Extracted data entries
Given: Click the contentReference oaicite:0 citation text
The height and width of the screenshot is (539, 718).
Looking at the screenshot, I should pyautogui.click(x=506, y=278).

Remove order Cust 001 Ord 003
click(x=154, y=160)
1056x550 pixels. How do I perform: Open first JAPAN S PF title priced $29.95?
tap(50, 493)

- [TO BE DONE] Copy the lines above word for word, leaving nothing out.

- [THE REPLY]
Given: Click the contentReference oaicite:0 citation text
The height and width of the screenshot is (539, 718).
Looking at the screenshot, I should pyautogui.click(x=506, y=278).

Remove order Cust 001 Ord 003
click(x=154, y=160)
1056x550 pixels. How do I perform: Open first JAPAN S PF title priced $29.95?
tap(50, 493)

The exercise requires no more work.